On Monday, July 9, 2018 at 2:34:46 AM UTC-7, wrote:
On Sunday, 8 July 2018 23:18:39 UTC+1, TMS320 wrote:
On 08/07/18 15:48, wrote:

STOP PRESS - It is the Al dropout that is bent and it can be unbent, thankfully.


Al is not good once elastic limit has been exceeded. Unlike steel. But I
guess that since it is an insert, rather than an integral piece of frame
it is not so critical.


The carbon bits of the frame end at the wheel dropouts which are aluminium. It is only the rear mech hanger bit which is bent so it can be gently eased back which is good news.
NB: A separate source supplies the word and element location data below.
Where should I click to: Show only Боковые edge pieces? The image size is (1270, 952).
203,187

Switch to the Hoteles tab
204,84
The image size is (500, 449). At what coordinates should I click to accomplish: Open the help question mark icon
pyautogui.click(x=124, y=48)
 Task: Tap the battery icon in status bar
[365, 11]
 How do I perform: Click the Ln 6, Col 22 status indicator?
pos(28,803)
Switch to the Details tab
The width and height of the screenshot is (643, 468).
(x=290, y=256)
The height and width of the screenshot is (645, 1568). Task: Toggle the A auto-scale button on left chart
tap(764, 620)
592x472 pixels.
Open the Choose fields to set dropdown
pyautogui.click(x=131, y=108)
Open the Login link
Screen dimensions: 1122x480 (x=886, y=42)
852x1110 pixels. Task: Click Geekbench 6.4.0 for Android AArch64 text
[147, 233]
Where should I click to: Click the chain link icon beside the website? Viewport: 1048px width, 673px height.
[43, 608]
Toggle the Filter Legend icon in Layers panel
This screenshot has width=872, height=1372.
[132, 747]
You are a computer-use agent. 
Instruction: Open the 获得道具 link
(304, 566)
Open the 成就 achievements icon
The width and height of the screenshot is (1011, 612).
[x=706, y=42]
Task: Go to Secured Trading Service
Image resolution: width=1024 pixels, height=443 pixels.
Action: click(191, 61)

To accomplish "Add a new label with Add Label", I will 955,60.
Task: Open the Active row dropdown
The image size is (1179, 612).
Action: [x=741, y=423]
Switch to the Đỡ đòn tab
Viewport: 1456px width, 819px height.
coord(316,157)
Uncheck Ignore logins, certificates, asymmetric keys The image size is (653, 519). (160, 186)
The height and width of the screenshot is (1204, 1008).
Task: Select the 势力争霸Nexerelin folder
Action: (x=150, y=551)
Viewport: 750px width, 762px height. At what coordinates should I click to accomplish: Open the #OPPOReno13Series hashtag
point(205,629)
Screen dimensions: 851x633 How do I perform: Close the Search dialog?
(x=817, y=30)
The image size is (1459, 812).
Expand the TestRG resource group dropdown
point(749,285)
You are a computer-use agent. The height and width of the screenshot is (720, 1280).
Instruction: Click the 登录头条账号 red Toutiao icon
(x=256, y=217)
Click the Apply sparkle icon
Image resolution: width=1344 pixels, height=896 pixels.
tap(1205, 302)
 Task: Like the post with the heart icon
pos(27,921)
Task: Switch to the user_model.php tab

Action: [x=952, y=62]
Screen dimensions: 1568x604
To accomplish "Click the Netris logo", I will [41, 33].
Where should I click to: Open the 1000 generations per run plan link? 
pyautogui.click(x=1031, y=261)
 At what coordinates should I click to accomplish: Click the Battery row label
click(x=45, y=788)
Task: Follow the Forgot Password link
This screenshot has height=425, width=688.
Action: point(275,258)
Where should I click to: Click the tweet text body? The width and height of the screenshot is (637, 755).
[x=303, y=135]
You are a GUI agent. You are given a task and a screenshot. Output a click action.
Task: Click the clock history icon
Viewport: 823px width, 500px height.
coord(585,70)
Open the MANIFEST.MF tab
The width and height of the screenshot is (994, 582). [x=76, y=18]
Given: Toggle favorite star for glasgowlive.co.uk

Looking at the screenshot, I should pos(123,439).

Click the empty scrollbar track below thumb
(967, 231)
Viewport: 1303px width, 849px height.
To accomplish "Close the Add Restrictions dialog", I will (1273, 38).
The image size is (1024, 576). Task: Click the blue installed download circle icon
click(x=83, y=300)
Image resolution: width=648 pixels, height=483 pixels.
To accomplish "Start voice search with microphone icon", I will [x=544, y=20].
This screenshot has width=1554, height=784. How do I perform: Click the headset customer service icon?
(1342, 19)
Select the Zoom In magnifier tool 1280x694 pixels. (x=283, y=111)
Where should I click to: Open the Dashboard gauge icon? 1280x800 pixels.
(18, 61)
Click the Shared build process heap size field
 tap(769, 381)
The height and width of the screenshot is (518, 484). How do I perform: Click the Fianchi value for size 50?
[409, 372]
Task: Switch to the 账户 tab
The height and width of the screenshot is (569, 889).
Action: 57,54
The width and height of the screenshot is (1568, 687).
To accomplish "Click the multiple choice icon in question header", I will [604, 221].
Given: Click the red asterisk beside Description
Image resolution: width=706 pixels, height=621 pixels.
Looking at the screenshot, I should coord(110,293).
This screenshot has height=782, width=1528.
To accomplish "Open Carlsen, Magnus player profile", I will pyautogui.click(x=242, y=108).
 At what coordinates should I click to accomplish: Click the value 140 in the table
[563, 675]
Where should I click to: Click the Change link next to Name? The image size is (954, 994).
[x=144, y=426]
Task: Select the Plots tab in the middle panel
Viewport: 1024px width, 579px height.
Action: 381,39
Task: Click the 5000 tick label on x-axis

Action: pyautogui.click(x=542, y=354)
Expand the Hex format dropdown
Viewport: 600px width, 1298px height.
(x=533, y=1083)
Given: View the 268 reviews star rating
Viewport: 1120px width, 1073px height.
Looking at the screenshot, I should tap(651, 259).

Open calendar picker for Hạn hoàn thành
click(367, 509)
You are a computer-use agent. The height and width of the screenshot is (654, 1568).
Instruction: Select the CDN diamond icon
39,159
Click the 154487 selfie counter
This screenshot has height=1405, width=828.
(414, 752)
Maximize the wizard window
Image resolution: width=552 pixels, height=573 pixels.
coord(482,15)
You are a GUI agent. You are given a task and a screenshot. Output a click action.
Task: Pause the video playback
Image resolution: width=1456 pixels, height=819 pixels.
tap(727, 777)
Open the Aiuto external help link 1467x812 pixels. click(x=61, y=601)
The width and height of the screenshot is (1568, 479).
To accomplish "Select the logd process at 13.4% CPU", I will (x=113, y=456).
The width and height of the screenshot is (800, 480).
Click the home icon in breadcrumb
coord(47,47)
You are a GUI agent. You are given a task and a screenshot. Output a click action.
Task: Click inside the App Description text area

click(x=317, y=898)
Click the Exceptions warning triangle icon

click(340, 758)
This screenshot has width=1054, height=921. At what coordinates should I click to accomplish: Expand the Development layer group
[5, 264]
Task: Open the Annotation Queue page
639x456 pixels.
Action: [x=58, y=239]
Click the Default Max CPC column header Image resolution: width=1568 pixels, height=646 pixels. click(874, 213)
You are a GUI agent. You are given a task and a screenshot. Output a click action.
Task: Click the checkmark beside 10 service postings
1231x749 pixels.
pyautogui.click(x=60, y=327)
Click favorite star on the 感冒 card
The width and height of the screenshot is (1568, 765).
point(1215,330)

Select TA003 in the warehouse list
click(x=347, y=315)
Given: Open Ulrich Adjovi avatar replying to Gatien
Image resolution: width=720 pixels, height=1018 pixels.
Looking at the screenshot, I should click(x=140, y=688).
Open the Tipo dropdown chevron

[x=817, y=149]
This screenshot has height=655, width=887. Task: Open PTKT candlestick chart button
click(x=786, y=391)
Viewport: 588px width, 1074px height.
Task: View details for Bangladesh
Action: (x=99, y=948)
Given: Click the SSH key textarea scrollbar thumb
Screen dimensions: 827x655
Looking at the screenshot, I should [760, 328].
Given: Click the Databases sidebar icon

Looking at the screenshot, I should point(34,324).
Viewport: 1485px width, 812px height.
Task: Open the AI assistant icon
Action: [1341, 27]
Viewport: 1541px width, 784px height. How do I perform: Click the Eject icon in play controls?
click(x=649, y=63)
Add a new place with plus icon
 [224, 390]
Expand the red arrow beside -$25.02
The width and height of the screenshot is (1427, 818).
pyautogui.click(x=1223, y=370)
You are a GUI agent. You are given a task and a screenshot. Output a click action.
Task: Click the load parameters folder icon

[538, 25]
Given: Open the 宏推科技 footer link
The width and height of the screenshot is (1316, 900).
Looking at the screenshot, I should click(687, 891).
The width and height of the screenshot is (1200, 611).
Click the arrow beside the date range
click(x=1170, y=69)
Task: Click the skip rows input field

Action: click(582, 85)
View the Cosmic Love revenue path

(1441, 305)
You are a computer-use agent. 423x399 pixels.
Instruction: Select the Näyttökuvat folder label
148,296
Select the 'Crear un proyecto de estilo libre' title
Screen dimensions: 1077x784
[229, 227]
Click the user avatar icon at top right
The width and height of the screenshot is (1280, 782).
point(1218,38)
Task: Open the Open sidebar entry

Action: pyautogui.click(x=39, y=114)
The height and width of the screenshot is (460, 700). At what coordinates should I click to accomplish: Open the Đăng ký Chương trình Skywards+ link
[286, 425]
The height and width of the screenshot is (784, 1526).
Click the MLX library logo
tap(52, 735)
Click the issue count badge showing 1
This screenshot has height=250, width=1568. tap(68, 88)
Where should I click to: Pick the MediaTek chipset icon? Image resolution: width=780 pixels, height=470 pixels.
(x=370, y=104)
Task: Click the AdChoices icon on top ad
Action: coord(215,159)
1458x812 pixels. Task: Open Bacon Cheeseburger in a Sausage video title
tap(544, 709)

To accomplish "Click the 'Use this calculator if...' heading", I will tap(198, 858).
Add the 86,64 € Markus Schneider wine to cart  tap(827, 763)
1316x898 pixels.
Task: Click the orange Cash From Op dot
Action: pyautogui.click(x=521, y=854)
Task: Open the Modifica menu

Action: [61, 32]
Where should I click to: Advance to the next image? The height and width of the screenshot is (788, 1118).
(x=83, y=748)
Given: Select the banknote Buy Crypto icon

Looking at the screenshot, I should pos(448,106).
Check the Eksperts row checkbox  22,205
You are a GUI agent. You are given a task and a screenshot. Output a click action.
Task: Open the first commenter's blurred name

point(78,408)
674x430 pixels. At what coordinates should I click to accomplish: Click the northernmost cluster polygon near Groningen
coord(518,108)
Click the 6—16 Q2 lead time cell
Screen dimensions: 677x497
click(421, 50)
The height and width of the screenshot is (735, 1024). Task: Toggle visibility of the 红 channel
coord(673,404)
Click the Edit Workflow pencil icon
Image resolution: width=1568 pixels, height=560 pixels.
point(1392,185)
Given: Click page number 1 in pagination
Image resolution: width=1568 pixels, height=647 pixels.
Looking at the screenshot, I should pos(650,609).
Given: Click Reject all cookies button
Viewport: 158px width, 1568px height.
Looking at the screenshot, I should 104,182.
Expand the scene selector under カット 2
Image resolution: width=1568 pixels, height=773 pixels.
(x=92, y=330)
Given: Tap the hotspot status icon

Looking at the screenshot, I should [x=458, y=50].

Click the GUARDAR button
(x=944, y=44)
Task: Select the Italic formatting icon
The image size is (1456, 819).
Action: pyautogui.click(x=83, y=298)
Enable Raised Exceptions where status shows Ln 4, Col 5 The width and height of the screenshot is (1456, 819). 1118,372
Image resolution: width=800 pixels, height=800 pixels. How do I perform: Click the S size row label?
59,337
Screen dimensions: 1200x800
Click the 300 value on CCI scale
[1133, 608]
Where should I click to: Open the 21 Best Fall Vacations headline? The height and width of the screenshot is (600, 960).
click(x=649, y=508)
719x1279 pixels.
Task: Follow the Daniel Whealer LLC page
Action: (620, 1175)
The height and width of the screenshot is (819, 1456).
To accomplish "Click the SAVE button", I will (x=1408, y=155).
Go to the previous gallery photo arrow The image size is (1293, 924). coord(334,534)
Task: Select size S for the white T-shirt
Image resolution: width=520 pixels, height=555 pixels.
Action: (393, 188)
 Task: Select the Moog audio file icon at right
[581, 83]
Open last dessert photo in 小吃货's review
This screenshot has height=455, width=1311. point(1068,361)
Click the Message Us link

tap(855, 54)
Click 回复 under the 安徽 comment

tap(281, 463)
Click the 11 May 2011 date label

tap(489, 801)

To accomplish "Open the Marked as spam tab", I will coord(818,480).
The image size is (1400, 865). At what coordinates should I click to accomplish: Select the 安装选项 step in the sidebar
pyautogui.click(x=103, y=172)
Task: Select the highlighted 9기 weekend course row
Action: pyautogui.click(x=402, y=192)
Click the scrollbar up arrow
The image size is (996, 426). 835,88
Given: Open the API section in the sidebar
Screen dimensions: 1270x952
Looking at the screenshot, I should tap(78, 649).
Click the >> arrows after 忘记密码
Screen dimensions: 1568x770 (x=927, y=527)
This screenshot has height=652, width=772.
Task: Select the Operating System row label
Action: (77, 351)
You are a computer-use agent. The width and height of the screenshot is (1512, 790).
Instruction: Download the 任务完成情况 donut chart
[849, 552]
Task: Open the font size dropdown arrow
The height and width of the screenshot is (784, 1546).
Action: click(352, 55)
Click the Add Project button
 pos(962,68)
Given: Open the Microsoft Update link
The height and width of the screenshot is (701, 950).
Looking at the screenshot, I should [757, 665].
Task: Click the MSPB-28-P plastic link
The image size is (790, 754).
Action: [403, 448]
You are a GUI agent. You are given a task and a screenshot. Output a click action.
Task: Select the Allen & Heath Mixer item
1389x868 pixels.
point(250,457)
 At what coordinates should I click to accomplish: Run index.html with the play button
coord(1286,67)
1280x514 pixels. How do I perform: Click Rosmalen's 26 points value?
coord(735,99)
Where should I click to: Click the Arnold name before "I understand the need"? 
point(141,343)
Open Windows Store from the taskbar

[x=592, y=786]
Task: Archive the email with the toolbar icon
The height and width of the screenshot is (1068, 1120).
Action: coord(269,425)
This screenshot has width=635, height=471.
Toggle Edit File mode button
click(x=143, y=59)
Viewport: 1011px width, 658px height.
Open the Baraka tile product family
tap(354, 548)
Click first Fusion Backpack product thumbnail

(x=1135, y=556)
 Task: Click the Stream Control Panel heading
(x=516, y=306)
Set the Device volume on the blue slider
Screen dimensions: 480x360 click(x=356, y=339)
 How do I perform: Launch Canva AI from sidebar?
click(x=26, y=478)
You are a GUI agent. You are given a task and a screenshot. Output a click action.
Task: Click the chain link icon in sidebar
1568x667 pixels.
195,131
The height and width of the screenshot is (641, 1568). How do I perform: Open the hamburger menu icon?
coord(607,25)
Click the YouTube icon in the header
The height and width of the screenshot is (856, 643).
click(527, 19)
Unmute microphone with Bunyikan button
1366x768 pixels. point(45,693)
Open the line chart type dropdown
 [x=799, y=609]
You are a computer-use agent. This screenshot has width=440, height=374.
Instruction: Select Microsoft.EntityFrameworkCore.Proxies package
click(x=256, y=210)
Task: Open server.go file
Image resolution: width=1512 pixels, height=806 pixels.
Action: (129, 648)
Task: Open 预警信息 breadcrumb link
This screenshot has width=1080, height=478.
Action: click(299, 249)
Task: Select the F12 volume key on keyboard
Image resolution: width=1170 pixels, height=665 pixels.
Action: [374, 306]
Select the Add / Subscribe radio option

Here is a Carbon frame that has been in a real crash - as can be seen, they don't really bend as such.

https://pbs.twimg.com/media/Dhp1wzMWsAIcMUf.jpg


Shortly after 9/11 a sub contractor tried to repair a carbon wing or tail section like it was a surfboard ding. Apparently composite materials in modern commercial air craft is a little more complicated than that. The air liner crashed in NY City killing all on board. The NTSB & FAA were really good telling everyone it wasn't terrorism so don't worry about it.

If you do the same thing with a damaged carbon bike frame, be careful when you first try it out. Don't start off pegging curbs, pot holes, RR tracks, etc.